__GIVEN REQUEST__: Rewrite all of the data below, switching every "computer-use agent" to "screen-control agent" and leaving everything else unchanged.

__DATA FOR PROCESSING__:
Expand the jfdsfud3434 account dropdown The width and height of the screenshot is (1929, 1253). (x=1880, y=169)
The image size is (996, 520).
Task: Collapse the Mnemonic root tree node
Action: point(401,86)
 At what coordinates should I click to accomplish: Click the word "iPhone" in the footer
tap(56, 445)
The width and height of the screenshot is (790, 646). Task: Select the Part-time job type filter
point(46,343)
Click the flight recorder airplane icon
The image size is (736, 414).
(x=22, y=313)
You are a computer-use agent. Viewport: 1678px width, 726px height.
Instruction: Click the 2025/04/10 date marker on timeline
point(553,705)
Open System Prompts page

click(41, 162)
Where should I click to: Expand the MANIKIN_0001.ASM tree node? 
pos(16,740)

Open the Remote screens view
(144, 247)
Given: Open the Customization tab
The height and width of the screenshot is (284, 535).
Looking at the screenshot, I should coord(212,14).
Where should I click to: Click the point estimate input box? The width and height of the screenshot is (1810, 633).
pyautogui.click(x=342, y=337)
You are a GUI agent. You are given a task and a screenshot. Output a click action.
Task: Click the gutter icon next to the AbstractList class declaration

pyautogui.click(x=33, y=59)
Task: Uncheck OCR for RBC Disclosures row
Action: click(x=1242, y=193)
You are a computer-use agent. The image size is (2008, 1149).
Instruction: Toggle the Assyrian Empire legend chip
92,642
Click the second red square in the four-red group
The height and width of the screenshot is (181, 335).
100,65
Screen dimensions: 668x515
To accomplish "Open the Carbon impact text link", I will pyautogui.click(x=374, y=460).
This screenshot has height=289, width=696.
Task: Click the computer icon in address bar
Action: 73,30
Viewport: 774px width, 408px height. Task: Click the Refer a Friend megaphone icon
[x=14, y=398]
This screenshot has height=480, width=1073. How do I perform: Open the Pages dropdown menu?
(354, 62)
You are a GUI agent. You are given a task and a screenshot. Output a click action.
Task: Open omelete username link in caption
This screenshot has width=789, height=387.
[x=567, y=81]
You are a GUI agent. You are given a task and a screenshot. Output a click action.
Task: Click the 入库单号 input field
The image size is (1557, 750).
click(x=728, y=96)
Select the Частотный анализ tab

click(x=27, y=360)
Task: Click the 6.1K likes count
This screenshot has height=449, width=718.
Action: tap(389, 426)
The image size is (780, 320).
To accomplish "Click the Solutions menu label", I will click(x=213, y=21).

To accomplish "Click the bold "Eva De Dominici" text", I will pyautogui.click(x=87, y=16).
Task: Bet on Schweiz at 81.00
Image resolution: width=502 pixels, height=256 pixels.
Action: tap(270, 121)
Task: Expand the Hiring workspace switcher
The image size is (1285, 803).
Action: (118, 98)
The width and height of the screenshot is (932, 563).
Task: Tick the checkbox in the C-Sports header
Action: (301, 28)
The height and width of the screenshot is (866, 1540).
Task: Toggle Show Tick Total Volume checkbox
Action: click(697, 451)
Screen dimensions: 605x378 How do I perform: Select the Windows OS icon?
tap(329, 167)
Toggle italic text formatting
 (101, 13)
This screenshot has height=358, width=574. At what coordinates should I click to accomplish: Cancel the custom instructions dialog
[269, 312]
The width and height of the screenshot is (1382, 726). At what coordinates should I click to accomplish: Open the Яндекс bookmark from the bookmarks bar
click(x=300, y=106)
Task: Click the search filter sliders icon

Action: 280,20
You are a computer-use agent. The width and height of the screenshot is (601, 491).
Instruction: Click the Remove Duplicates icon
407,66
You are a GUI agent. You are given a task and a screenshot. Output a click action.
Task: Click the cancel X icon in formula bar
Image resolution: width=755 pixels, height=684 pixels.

__THE RESPONSE__:
Expand the jfdsfud3434 account dropdown The width and height of the screenshot is (1929, 1253). (x=1880, y=169)
The image size is (996, 520).
Task: Collapse the Mnemonic root tree node
Action: point(401,86)
 At what coordinates should I click to accomplish: Click the word "iPhone" in the footer
tap(56, 445)
The width and height of the screenshot is (790, 646). Task: Select the Part-time job type filter
point(46,343)
Click the flight recorder airplane icon
The image size is (736, 414).
(x=22, y=313)
You are a screen-control agent. Viewport: 1678px width, 726px height.
Instruction: Click the 2025/04/10 date marker on timeline
point(553,705)
Open System Prompts page

click(41, 162)
Where should I click to: Expand the MANIKIN_0001.ASM tree node? 
pos(16,740)

Open the Remote screens view
(144, 247)
Given: Open the Customization tab
The height and width of the screenshot is (284, 535).
Looking at the screenshot, I should coord(212,14).
Where should I click to: Click the point estimate input box? The width and height of the screenshot is (1810, 633).
pyautogui.click(x=342, y=337)
You are a GUI agent. You are given a task and a screenshot. Output a click action.
Task: Click the gutter icon next to the AbstractList class declaration

pyautogui.click(x=33, y=59)
Task: Uncheck OCR for RBC Disclosures row
Action: click(x=1242, y=193)
You are a screen-control agent. The image size is (2008, 1149).
Instruction: Toggle the Assyrian Empire legend chip
92,642
Click the second red square in the four-red group
The height and width of the screenshot is (181, 335).
100,65
Screen dimensions: 668x515
To accomplish "Open the Carbon impact text link", I will pyautogui.click(x=374, y=460).
This screenshot has height=289, width=696.
Task: Click the computer icon in address bar
Action: 73,30
Viewport: 774px width, 408px height. Task: Click the Refer a Friend megaphone icon
[x=14, y=398]
This screenshot has height=480, width=1073. How do I perform: Open the Pages dropdown menu?
(354, 62)
You are a GUI agent. You are given a task and a screenshot. Output a click action.
Task: Open omelete username link in caption
This screenshot has width=789, height=387.
[x=567, y=81]
You are a GUI agent. You are given a task and a screenshot. Output a click action.
Task: Click the 入库单号 input field
The image size is (1557, 750).
click(x=728, y=96)
Select the Частотный анализ tab

click(x=27, y=360)
Task: Click the 6.1K likes count
This screenshot has height=449, width=718.
Action: tap(389, 426)
The image size is (780, 320).
To accomplish "Click the Solutions menu label", I will click(x=213, y=21).

To accomplish "Click the bold "Eva De Dominici" text", I will pyautogui.click(x=87, y=16).
Task: Bet on Schweiz at 81.00
Image resolution: width=502 pixels, height=256 pixels.
Action: tap(270, 121)
Task: Expand the Hiring workspace switcher
The image size is (1285, 803).
Action: (118, 98)
The width and height of the screenshot is (932, 563).
Task: Tick the checkbox in the C-Sports header
Action: (301, 28)
The height and width of the screenshot is (866, 1540).
Task: Toggle Show Tick Total Volume checkbox
Action: click(697, 451)
Screen dimensions: 605x378 How do I perform: Select the Windows OS icon?
tap(329, 167)
Toggle italic text formatting
 (101, 13)
This screenshot has height=358, width=574. At what coordinates should I click to accomplish: Cancel the custom instructions dialog
[269, 312]
The width and height of the screenshot is (1382, 726). At what coordinates should I click to accomplish: Open the Яндекс bookmark from the bookmarks bar
click(x=300, y=106)
Task: Click the search filter sliders icon

Action: 280,20
You are a screen-control agent. The width and height of the screenshot is (601, 491).
Instruction: Click the Remove Duplicates icon
407,66
You are a GUI agent. You are given a task and a screenshot. Output a click action.
Task: Click the cancel X icon in formula bar
Image resolution: width=755 pixels, height=684 pixels.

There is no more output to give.